A single number is the whole answer: the count of lines in these entries that hold "scrollbar".

**Dataset records:**
┄┄┄┄┄┄
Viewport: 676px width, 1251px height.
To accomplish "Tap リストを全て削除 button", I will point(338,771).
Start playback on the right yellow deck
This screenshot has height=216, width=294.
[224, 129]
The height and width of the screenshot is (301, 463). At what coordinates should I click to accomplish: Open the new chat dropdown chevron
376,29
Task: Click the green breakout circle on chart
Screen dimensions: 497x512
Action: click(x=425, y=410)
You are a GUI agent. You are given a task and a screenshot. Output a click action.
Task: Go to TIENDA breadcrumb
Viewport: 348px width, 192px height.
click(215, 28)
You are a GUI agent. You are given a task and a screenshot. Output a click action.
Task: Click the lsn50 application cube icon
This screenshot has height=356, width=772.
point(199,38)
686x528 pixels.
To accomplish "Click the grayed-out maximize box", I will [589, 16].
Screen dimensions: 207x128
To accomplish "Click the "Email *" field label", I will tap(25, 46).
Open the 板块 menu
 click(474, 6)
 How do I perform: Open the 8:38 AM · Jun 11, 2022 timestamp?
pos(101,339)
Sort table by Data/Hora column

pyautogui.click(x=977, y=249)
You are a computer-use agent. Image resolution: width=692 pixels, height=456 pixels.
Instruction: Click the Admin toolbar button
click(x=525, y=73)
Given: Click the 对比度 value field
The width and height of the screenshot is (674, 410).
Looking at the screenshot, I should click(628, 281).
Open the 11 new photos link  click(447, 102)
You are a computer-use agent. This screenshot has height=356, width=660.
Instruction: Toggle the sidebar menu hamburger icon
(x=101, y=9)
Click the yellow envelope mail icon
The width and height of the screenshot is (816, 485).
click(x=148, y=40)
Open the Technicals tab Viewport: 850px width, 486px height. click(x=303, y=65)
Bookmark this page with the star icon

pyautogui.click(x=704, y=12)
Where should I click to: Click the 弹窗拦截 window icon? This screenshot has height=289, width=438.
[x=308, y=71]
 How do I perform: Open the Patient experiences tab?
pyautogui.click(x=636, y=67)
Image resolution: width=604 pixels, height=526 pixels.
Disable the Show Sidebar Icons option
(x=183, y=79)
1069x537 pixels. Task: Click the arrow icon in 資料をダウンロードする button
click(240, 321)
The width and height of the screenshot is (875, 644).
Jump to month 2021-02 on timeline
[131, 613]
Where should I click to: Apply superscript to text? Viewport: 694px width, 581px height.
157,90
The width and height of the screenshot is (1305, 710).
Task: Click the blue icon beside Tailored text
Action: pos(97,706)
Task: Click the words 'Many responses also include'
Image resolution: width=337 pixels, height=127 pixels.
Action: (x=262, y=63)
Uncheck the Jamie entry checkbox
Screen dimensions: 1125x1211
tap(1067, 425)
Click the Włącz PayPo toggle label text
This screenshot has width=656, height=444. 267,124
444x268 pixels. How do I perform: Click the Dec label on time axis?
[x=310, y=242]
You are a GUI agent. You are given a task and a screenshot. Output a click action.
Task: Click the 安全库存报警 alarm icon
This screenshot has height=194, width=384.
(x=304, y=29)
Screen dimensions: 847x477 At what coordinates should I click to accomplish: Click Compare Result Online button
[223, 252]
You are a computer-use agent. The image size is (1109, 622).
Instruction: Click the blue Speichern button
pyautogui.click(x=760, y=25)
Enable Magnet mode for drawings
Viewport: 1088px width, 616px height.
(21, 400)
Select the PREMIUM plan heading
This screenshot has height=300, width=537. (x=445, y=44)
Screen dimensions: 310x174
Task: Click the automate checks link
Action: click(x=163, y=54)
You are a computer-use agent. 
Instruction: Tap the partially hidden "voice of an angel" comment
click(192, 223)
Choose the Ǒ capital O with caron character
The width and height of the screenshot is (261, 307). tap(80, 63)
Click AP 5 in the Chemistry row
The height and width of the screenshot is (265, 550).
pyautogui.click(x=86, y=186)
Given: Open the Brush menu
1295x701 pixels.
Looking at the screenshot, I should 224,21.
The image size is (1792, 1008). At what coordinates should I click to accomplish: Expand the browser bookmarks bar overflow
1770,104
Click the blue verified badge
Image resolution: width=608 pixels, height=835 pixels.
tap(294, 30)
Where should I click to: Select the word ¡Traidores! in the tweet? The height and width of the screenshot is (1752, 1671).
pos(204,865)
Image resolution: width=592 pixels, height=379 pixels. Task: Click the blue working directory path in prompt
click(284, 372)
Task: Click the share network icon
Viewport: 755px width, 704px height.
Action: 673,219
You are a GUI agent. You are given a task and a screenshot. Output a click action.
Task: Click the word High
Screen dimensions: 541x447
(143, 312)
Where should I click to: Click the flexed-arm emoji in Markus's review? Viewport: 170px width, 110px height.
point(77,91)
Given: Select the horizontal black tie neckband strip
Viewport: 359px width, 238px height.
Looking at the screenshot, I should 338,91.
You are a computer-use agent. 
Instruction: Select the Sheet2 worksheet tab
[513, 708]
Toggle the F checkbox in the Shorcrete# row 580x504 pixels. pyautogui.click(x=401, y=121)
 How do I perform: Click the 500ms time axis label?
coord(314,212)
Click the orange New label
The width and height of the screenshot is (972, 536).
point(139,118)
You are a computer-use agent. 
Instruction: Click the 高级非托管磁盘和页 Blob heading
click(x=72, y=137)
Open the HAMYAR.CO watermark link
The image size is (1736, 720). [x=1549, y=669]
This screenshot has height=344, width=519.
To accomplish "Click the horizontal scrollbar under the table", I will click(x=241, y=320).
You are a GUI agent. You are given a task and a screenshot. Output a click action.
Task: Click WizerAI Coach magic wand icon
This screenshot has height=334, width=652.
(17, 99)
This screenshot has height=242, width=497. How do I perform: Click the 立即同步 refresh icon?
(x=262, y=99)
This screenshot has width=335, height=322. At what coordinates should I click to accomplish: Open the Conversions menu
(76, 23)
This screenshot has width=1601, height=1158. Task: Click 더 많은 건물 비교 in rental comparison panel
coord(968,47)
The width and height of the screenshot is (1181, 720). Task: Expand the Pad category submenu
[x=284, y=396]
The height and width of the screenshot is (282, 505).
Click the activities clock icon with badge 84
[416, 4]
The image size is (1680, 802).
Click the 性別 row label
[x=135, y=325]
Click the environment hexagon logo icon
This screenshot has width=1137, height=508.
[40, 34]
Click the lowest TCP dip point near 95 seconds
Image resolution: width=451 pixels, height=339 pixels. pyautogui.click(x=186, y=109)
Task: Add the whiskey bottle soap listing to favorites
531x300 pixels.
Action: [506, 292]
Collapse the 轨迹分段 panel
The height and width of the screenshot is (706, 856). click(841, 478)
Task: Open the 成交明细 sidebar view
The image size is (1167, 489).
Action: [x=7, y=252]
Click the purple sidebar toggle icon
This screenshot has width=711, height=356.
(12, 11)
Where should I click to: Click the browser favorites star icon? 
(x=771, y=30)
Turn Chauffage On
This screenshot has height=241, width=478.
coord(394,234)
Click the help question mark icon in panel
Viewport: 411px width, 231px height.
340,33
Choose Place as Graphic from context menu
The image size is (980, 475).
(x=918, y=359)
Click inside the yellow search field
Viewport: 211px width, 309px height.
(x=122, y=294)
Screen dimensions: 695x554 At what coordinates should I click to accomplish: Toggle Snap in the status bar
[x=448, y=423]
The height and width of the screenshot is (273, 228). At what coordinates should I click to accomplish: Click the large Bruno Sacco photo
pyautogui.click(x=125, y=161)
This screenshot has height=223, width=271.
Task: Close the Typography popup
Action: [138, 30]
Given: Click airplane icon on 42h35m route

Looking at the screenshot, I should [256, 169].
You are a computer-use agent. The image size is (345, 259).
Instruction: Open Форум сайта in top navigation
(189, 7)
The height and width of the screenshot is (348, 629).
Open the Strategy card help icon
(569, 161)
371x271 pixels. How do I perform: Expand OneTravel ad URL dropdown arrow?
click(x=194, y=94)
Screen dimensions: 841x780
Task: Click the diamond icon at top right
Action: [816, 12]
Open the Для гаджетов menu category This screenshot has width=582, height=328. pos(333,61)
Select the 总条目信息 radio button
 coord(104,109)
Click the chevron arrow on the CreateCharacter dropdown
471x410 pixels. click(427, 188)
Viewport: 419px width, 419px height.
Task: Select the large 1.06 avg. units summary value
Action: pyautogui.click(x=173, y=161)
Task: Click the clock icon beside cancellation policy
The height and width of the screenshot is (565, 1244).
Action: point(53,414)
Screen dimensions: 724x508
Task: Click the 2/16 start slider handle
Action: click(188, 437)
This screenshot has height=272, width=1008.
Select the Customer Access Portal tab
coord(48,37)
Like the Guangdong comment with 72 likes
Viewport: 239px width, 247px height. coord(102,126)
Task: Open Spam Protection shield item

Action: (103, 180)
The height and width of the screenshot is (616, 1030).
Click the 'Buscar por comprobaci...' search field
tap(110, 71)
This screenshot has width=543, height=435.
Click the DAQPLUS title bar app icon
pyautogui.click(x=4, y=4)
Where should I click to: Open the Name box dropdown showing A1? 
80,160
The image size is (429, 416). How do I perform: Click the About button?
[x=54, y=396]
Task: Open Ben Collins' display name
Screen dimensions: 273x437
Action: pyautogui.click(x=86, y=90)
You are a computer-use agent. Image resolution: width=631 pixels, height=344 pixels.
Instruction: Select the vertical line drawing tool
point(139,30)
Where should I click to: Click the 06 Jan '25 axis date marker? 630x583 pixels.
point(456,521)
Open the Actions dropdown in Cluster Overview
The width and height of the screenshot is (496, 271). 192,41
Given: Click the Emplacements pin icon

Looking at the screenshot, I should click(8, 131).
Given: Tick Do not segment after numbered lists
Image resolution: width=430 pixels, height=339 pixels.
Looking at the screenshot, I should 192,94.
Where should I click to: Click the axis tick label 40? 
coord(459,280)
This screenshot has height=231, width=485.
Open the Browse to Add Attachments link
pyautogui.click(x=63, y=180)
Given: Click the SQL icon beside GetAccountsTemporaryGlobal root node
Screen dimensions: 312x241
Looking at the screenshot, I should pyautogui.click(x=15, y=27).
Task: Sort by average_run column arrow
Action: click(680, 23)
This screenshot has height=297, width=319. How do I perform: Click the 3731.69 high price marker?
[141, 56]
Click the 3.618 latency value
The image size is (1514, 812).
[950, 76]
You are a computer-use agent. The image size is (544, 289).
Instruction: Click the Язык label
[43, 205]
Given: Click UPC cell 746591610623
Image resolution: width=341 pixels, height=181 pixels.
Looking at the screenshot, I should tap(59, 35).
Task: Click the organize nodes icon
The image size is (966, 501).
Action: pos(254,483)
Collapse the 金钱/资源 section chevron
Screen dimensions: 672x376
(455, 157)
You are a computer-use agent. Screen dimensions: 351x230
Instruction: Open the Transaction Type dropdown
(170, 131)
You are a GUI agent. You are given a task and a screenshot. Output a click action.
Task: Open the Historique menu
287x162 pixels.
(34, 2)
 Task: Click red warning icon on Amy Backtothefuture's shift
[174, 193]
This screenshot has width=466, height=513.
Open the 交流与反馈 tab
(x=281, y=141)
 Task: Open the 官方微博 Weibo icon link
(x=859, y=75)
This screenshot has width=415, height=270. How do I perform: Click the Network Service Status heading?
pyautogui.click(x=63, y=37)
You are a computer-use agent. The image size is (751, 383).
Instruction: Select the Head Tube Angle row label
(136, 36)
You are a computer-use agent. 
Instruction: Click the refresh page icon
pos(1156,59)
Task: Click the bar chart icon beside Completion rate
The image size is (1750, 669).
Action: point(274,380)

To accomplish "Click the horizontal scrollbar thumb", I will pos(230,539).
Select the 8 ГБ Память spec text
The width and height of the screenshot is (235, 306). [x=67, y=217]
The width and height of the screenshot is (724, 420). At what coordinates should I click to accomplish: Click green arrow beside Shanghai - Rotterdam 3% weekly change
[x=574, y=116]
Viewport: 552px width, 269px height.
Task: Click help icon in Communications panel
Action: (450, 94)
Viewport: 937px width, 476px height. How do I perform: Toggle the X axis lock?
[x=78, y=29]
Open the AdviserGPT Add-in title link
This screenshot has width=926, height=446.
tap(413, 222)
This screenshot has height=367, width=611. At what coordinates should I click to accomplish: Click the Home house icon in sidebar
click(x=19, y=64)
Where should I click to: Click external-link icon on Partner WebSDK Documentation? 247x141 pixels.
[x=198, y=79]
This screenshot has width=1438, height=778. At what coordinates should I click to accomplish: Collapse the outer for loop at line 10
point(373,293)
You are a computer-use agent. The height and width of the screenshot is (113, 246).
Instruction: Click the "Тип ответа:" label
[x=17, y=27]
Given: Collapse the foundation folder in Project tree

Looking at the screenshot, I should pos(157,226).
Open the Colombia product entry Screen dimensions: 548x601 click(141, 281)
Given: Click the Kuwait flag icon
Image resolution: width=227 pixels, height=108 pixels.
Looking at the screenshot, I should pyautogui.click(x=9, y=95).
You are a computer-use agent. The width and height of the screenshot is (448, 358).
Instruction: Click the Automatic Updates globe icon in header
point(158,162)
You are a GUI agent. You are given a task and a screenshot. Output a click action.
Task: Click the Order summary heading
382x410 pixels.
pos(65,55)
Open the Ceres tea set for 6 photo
┄┄┄┄┄┄
**Result of the exercise:**
2